Why is it that Hollywood consistently runs storylines about people who are guarding (or searching for) Artifacts of Apocalyptic Power, what are guarded by (or also sought by) Mysterious Deadly Bad Guys Capable Of Killing With A Single Finger —
— and the good guy quite obviously doesn’t know the Good End of a firearm from the Bad End?
I mean, call me nutso, but if this schmuck is the mythical Bartender of the Silver Light, charged by Fate with recovering the Sacred Swizzle Stick of Horus before it Ends The World As We Know It — and knowing that said schmuck is going to be opposed by the fanatical (and deadly) Wombat Clan of Egyptian Ninjas (Transylvanian chapter #5496) — don’t you think it might be somewhat wise for the afore-mentioned schmuck to have the entire Thunder Ranch syllabus under his belt?

* * * * *

▶ [Problems to solve]:
a) Copy the passage on Hollywood action heroes from "Why is it that" up to and including "under his belt?".
b) Answer these questions using the passage on Hollywood action heroes:
(i) What sacred object is the Bartender of the Silver Light charged by Fate with recovering?
(ii) Which chapter of the Wombat Clan of Egyptian Ninjas is named?
(iii) What does the good guy quite obviously not know?
c) Go on with the passage on Hollywood action heroes, picking up after its final sentence.

* * * * *

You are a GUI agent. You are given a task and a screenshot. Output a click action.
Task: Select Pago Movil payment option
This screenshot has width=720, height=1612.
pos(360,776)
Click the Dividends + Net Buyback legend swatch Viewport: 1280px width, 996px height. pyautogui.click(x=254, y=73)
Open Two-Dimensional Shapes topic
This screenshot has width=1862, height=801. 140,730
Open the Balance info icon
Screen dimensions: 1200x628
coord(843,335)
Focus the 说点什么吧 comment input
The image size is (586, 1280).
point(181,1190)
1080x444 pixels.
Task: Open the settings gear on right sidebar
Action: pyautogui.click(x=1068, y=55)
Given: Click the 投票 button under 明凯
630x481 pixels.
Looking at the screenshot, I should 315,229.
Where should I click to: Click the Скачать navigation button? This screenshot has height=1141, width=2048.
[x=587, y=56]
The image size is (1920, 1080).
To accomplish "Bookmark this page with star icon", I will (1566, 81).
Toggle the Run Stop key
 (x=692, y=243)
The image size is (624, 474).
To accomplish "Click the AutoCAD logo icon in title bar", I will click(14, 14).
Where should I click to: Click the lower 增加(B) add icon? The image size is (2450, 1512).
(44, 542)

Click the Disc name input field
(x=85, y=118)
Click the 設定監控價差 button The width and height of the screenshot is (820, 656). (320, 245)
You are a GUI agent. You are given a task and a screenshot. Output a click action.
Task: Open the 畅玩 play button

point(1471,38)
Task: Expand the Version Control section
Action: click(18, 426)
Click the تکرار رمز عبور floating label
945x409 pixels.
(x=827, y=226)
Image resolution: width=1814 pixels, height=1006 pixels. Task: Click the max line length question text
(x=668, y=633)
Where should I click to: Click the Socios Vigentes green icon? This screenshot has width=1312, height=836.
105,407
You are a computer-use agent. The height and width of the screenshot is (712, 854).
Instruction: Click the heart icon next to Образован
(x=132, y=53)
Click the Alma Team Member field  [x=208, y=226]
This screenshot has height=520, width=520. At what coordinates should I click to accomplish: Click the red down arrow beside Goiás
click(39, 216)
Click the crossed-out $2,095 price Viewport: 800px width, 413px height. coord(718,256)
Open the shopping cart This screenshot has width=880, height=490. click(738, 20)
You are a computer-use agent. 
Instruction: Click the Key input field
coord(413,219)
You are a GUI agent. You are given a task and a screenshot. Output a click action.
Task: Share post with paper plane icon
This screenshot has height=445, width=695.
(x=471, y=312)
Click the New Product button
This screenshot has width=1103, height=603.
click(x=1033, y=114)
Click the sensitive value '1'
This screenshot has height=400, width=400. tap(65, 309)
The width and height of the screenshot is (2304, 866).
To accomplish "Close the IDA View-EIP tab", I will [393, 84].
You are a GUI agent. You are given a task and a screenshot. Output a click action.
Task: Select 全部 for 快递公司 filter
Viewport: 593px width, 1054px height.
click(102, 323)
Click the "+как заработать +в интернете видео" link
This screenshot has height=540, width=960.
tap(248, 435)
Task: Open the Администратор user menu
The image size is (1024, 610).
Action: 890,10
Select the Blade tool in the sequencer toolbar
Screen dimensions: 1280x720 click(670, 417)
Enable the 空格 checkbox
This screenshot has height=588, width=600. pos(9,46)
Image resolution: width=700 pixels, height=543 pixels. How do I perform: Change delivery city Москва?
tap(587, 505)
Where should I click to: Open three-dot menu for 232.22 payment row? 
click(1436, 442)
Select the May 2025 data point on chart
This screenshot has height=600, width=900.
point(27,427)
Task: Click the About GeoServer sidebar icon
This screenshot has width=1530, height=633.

* * * * *

▶ [In response]:
a)
Why is it that Hollywood consistently runs storylines about people who are guarding (or searching for) Artifacts of Apocalyptic Power, what are guarded by (or also sought by) Mysterious Deadly Bad Guys Capable Of Killing With A Single Finger —
— and the good guy quite obviously doesn’t know the Good End of a firearm from the Bad End?
I mean, call me nutso, but if this schmuck is the mythical Bartender of the Silver Light, charged by Fate with recovering the Sacred Swizzle Stick of Horus before it Ends The World As We Know It — and knowing that said schmuck is going to be opposed by the fanatical (and deadly) Wombat Clan of Egyptian Ninjas (Transylvanian chapter #5496) — don’t you think it might be somewhat wise for the afore-mentioned schmuck to have the entire Thunder Ranch syllabus under his belt?

b)
(i) The Sacred Swizzle Stick of Horus.
(ii) The Transylvanian chapter, #5496.
(iii) The Good End of a firearm from the Bad End.

c)
And don’t these people have any friends? Relatives? The half-a-bubble-off-of plumb uncle that doesn’t get invited to family reunions; the cousins with NASCAR bumperstickers and cookbooks full of recipes for ‘possum; or the high-school and/or military buddies that went on that roadtrip to Mexico resulting in 110 sutures, mysterious blood stains, some enigmatic tattoos, short-term antibiotic regimens, and oaths of secrecy?
Or is that just me?
With the Fate of the World at stake, you’d think any self-respecting secret society worth the name would have the funds set aside for some decent prior training, or — if the training isn’t possible — the direct phone number to Blackwaters Rent-A-Friend Program.
*grouchgrouchgrouch*
Mysterious Emissary: “LawDog, you are the last descendant of the girlfriend of the second squire of the third-to-last Equerry of the Benedictine Chapel that once sheltered a lost patrol of Knights Templar for a rainy weekend. It is your DEEESSSS-tiny to recover the Holy Truss of Saint Fred the Sproinged before it is used to bring an end to the world!”
LawDog: “Now what? Haven’t you folks ever heard of bank vaults? Yale locks? Sodding Switzerland?”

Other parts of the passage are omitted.